After graduating, Winter studied at the University of al-Azhar in Egypt and worked in Jeddahat before returned to England in the late eighties to study Turkish and Persian. He says he has no difficulty reconciling the world he grew up in with the one he now inhabits. “Despite all the stereotypes of Islam being the paradigmatic opposite to life in the west, the feeling of conversion is not that one has migrated but that one has come home.

“I feel that I more authentically inhabit my old identity now that I operate within Islamic boundaries than I did when I was part of a teenage generation growing up in the 70s who were told there shouldn’t be any boundaries.”

The challenge, he feels, is much harder now for young Muslims trying to integrate with British life.

“Your average British Asian Muslim on the streets of Bradford or Small Heath in Birmingham is told he has to integrate more fully with the society around him. The society he tends to see around him is extreme spectacles of binge drinking on Saturday nights, scratchcards, and other forms of addiction apparently rampant, credit card debt crushing lives, collapsing relationships and mushrooming proportions of single lives, a drug epidemic. It doesn’t look very nice.

“That is why one of the largest issues over the next 50 years is whether these new Muslim communities can be mobilised to deal with those issues. Islam is tailor-made precisely for all those social prolems. It is the ultimate cold turkey. You don’t drink at all. You don’t sleep around. You don’t do scratchcards. Or whether a kind of increasing polarisation, whereby Muslims look at the degenerating society around them and decide ‘You can keep it’.”

It is not this, though, that contributes to some young Muslim British men’s radicalism, he says, since their numbers are often made up of “the more integrated sections”.

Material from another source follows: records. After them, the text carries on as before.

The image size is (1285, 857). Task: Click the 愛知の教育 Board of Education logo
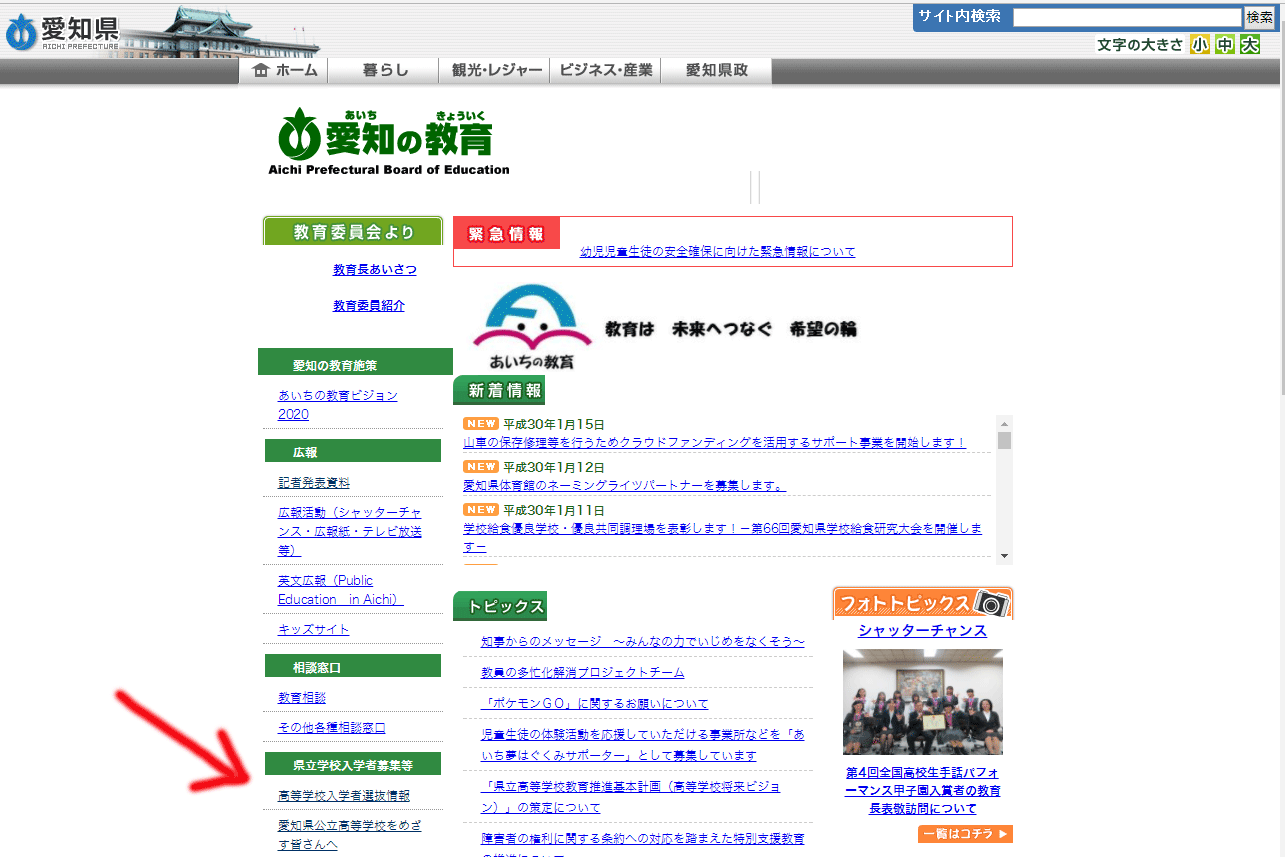pos(388,140)
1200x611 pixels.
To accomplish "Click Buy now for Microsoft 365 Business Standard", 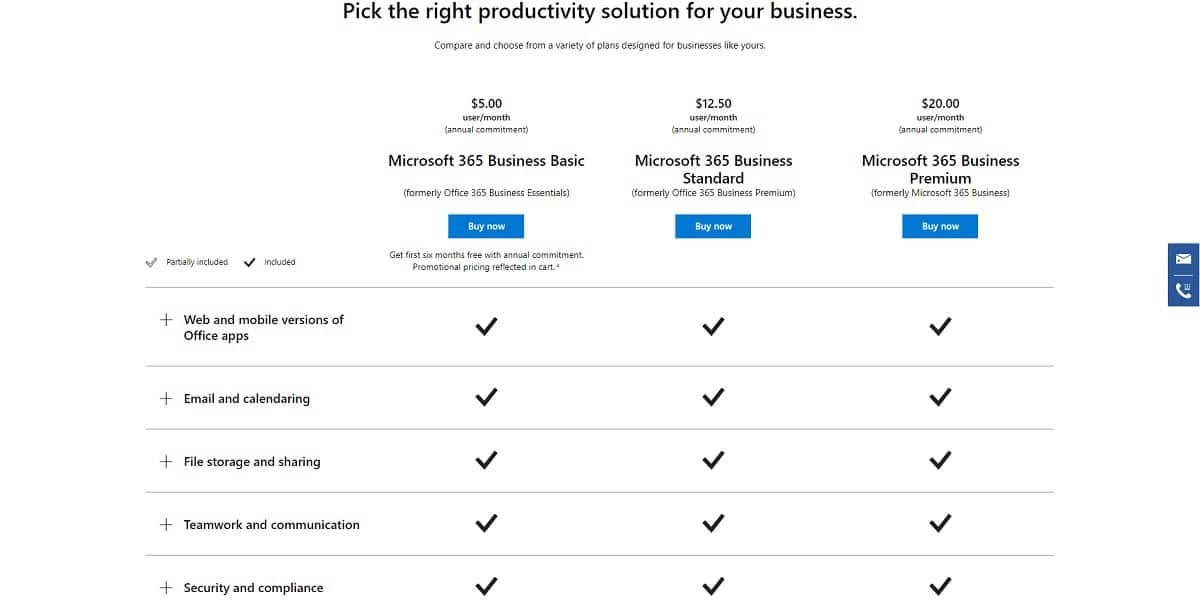I will [713, 226].
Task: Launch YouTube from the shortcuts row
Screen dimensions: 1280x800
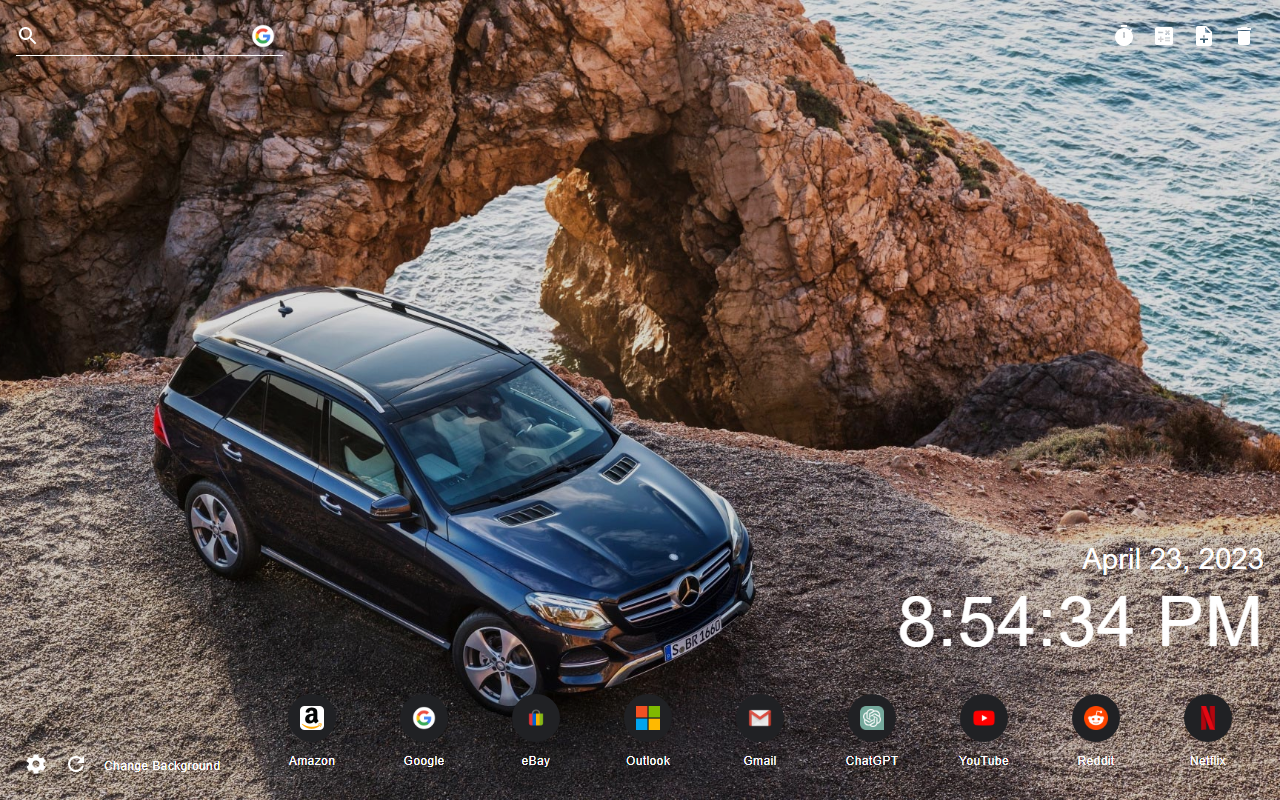Action: [983, 717]
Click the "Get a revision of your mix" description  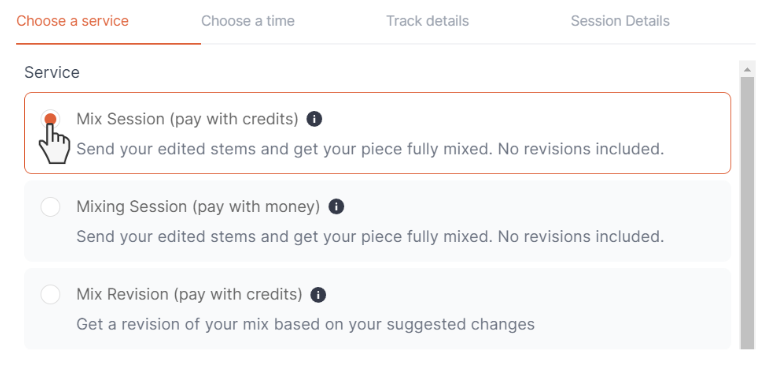(x=306, y=325)
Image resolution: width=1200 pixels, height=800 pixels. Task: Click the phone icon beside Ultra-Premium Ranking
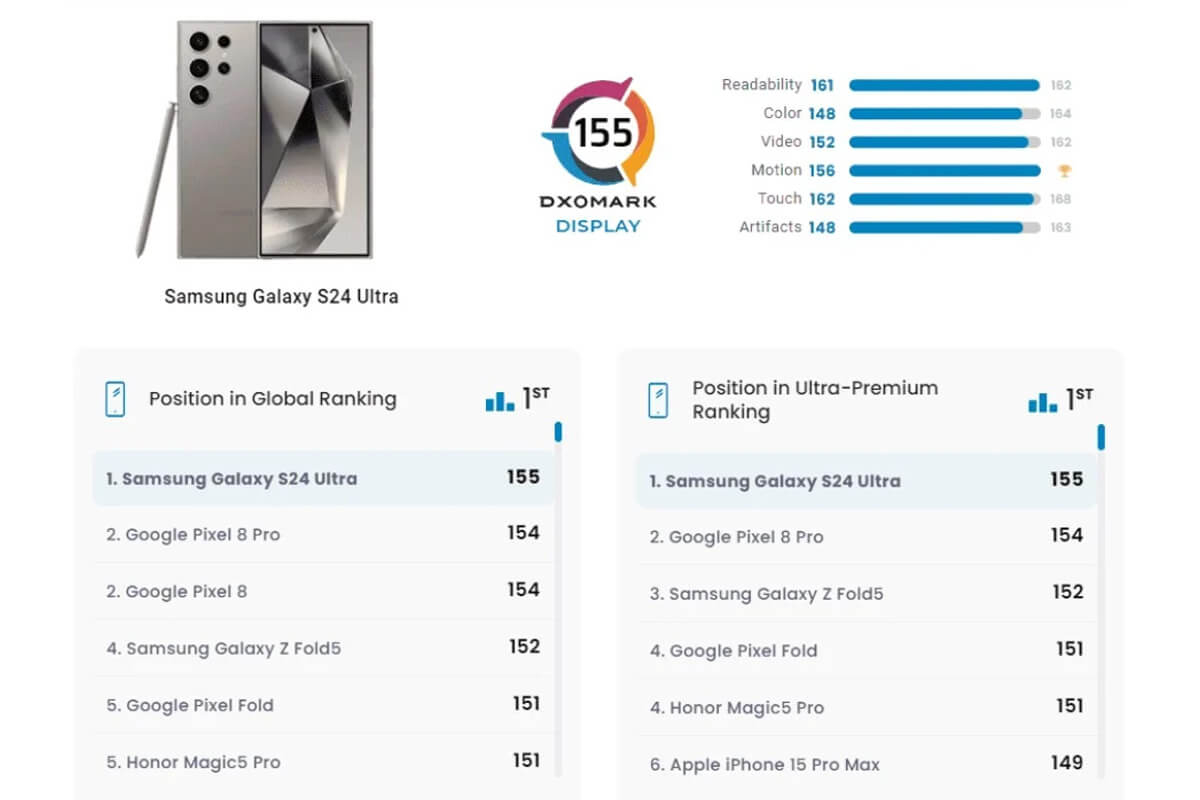(x=658, y=399)
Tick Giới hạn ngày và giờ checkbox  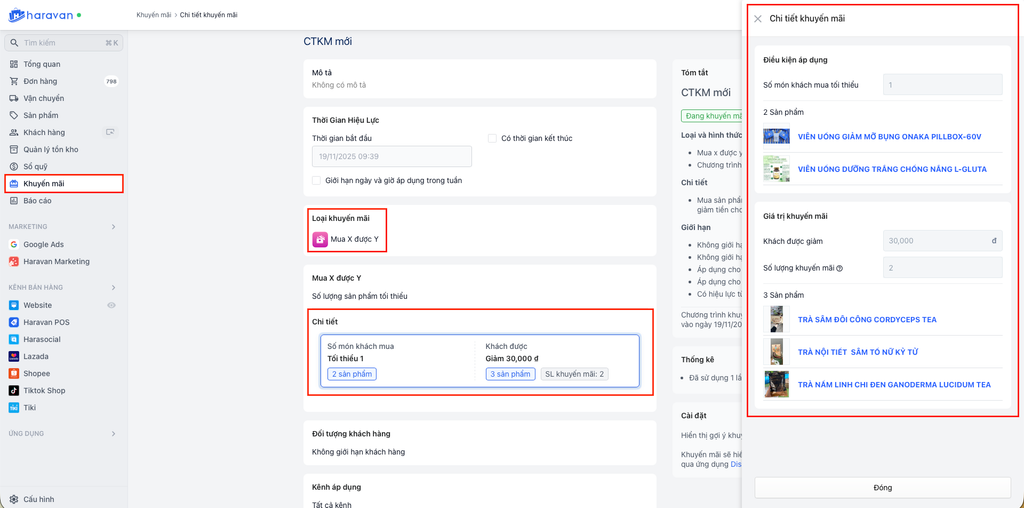(x=317, y=181)
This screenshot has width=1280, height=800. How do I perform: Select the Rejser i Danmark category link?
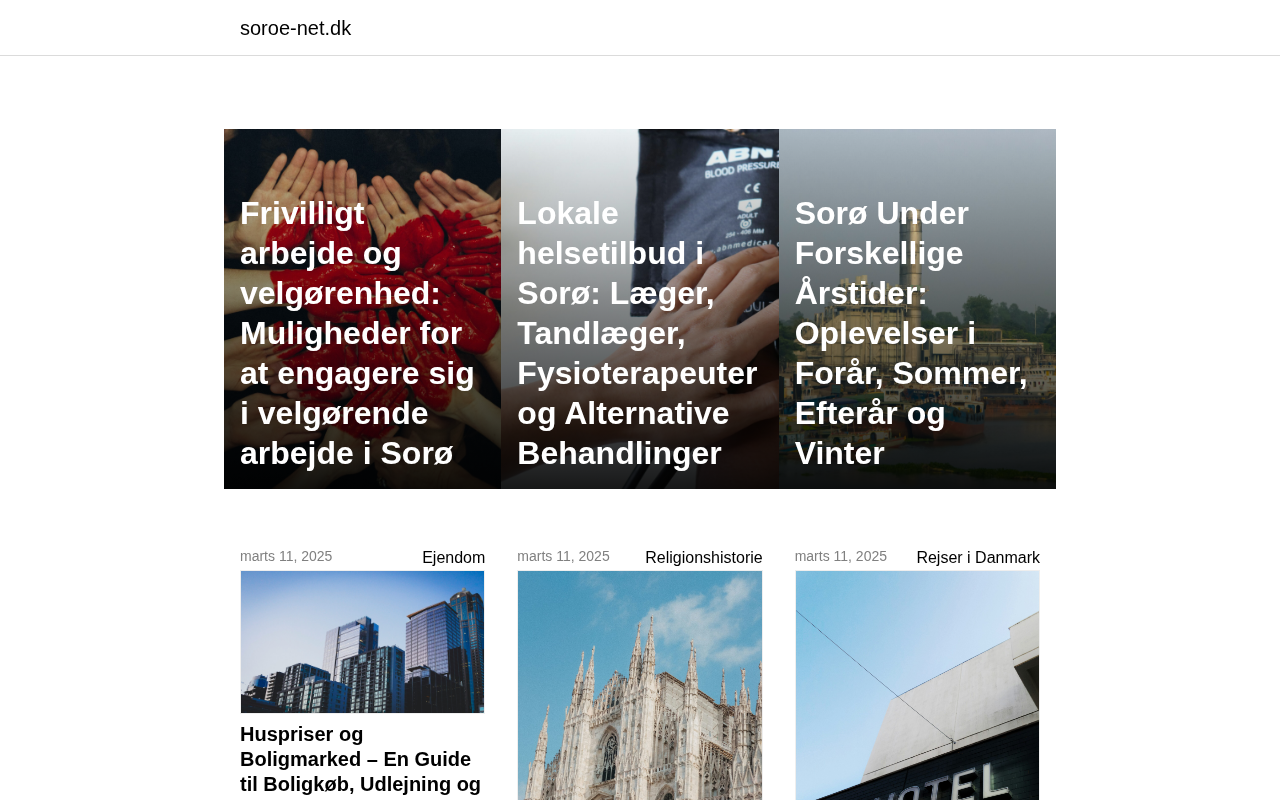(x=978, y=558)
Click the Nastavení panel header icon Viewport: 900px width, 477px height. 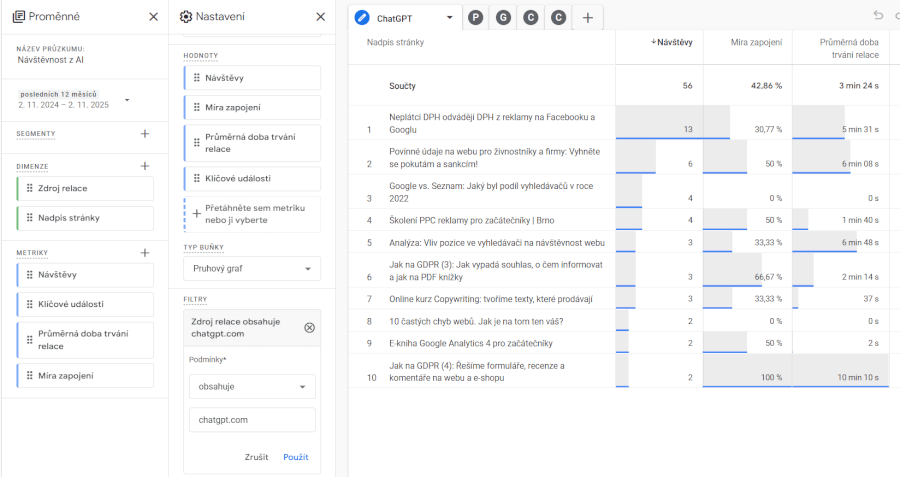pyautogui.click(x=186, y=17)
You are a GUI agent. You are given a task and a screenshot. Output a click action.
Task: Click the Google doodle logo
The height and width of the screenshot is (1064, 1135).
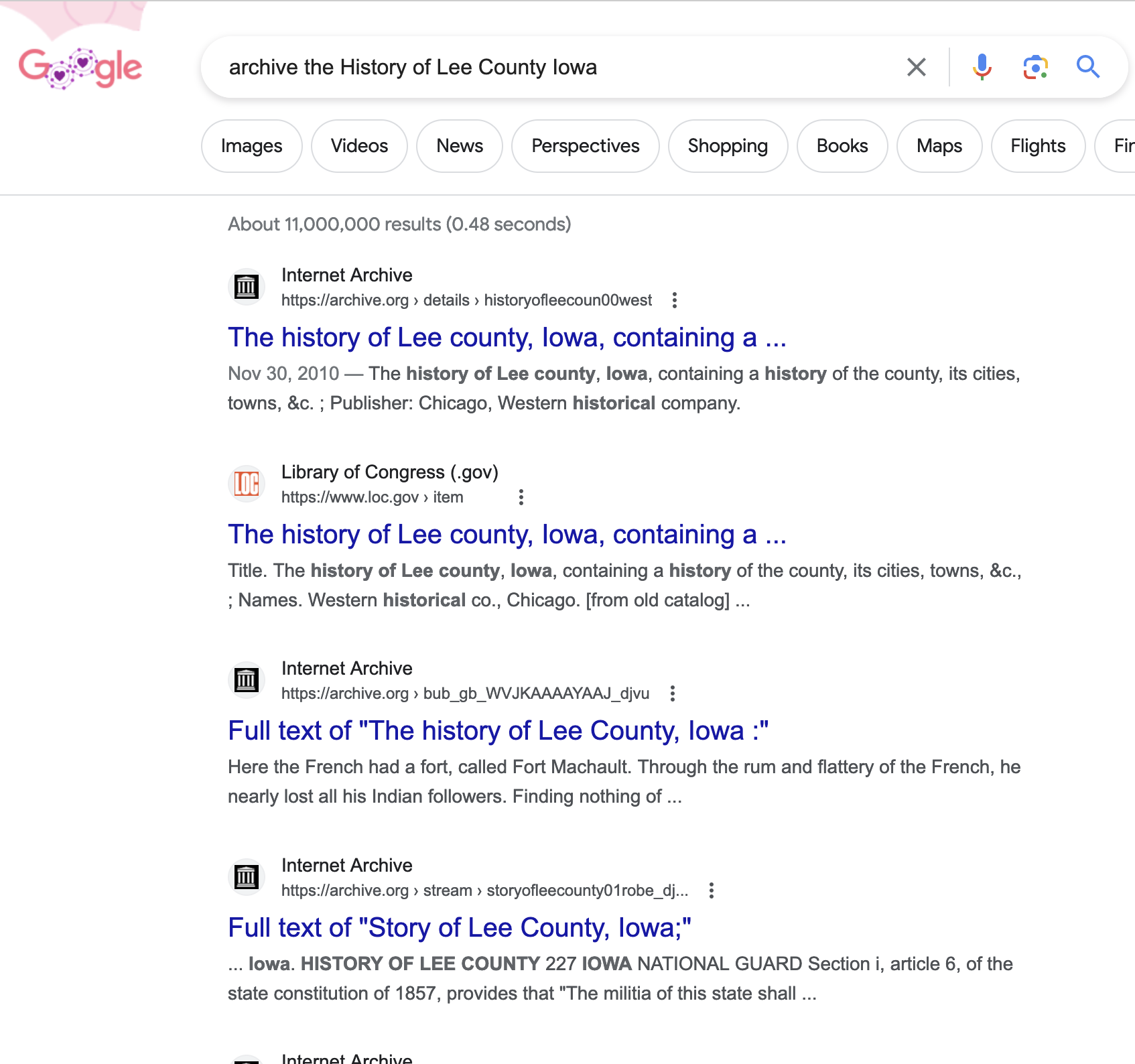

“The principle reason, which Whitehall cannot admit, is that people are incensed by foreign policy. Iraq is a smoking ruin in the Iranian orbit. Those who are from a Muslim background are disgusted by the hypocrisy. It was never about WMD. It was about oil, about Israel and evangelical Christianityin the White House. That makes people incandescent with anger. What is required first of all is an act of public contrition. Tony Blair must go down on his knees and admit he has been responsible for almost unimaginable human suffering and despair.”

He adds: “The West must realise it must stop being the world’s police. Why is there no Islamic represenation on the UN Security Council? Why does the so-called Quartet [on the Middle East] not have a Muslim representative? The American GI in his goggles driving his landrover through Kabul pointing his gun at everything that moves, that is the image that enrages people.”

Is there a similar antagonistic symbolism in the construction of a mosque at Ground Zero?

“If the mosque represented an invading power they would have every right. Muslims in America are there as legitimate citizens with their green cards, with jobs, trying to get by. They are there in humble mode.

“Would you oppose the construction of Shinto Shrines at Pearl Harbour, of which there a number? How long must the Muslims of lower Manhattan have to wait to get a place to pray five times a day? With Islam there are certain liturgical requirements. It’s not like a church that you can build on the top of a hill and say, we’ve only got to go once a week and it looks nice up there. Muslims need to pray five times a day, they can’t get the subway out and back. It should be seen as a symbol of reconciliation not antagonism.”

Last year Winter helped set up the Cambridge Muslim College, which offers trained imams a one year diploma in Islamic studies and leadership, designed to help trained imams to better implement their knowledge and training in 21st-century Britain. This year’s first graduating class have recently returned from a trip to Romewhere they had an open audience with the Pope.

In an increasingly secular Britain, sociologists suggest with regularity that “football is the new religion”. Winter understands the comparison. “Football has everything that is important to religion,” he says. “Solidarity, skill, ritual, the outward form of what looks like a sacred congregation. Except it’s not about anything.” Just don’t tell his brother.